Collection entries
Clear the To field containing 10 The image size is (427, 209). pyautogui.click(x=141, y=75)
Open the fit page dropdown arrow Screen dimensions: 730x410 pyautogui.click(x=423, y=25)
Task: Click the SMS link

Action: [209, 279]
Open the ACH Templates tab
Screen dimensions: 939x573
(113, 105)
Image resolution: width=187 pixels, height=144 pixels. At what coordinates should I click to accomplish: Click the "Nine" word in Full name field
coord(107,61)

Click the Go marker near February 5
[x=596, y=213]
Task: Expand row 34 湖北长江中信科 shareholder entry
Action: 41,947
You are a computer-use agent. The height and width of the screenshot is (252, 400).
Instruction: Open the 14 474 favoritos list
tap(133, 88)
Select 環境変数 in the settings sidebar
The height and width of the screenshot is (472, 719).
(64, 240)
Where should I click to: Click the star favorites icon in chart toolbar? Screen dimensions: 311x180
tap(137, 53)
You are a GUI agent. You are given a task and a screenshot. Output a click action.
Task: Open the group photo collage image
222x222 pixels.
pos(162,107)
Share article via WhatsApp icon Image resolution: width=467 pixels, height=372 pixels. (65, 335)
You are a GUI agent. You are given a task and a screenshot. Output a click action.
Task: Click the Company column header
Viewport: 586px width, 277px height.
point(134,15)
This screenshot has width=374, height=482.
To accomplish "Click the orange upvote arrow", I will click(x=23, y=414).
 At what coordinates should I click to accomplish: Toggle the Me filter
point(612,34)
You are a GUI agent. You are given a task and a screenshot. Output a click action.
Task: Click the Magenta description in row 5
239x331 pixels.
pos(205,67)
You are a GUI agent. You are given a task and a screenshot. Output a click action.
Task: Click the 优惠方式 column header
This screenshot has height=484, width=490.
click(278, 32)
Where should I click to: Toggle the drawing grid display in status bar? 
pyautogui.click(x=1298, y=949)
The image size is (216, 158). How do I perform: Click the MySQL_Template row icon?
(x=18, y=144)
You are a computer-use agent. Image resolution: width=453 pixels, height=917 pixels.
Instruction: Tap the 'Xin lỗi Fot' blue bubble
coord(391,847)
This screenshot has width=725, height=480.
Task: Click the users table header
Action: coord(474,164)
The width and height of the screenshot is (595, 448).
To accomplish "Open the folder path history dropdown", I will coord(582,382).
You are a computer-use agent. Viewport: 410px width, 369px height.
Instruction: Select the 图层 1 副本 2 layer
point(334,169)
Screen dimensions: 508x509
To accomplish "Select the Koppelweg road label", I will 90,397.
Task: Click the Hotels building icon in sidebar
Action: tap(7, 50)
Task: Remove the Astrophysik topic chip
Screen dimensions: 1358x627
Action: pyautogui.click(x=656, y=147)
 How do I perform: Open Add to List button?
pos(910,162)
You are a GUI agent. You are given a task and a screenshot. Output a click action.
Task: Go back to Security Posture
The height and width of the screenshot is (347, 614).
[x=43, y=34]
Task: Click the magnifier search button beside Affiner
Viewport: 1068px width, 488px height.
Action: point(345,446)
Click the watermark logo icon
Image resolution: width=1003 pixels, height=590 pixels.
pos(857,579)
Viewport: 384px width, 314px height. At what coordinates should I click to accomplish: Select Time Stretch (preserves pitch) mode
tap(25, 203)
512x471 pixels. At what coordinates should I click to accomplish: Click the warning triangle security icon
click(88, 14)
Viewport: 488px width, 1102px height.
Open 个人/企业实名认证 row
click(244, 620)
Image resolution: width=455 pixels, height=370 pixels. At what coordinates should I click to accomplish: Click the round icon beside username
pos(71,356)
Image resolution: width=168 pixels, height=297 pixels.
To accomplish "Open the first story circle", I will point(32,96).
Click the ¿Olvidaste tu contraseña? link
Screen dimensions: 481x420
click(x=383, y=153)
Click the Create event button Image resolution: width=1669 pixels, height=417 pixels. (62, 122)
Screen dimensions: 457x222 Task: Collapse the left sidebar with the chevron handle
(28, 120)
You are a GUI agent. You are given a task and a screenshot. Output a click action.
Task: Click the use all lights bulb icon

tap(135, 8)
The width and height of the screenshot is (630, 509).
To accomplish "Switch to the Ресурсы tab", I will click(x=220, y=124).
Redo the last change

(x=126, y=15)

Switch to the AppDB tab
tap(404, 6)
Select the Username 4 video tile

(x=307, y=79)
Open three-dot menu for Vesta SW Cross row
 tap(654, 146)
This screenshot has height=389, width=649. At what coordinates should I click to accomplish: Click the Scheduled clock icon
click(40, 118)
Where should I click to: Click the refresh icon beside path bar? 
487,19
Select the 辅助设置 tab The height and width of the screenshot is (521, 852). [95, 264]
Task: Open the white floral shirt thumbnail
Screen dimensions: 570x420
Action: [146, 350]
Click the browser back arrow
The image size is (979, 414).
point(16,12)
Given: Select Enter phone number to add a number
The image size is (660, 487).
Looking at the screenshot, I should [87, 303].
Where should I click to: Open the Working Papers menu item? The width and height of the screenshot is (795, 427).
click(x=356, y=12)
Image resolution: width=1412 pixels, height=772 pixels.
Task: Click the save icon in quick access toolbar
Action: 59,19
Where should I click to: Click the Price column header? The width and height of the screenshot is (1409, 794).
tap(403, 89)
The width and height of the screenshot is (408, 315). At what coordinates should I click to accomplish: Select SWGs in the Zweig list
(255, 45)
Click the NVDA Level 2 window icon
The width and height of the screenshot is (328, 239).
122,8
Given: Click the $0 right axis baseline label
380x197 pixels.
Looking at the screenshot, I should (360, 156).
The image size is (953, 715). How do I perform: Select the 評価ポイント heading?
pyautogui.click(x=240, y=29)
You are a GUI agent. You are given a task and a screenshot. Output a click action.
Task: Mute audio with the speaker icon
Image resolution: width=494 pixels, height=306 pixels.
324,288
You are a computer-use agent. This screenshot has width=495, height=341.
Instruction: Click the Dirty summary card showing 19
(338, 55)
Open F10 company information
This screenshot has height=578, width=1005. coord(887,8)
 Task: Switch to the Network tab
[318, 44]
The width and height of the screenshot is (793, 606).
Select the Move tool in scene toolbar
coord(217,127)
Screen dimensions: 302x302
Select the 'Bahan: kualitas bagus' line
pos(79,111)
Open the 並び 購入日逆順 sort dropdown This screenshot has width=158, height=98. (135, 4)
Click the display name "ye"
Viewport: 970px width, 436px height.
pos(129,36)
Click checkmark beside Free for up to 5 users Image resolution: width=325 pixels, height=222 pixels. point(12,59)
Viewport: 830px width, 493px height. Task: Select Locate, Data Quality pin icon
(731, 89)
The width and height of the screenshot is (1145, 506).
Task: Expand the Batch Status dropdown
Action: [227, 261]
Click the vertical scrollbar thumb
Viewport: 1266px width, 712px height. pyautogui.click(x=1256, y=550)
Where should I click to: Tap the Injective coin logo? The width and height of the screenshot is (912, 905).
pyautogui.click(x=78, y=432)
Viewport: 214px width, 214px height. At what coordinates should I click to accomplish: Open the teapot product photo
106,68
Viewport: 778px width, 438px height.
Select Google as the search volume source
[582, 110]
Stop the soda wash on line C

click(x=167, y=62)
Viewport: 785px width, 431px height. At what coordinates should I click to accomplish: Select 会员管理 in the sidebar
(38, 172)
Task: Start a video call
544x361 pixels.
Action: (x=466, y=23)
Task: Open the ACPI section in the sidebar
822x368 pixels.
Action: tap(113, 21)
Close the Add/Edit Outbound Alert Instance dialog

▸ **Problem to work on**
Return every line from the records above that holds the word "arrow".

▸ **Task response**
Open the fit page dropdown arrow Screen dimensions: 730x410 pyautogui.click(x=423, y=25)
To accomplish "Click the orange upvote arrow", I will click(x=23, y=414).
Click the browser back arrow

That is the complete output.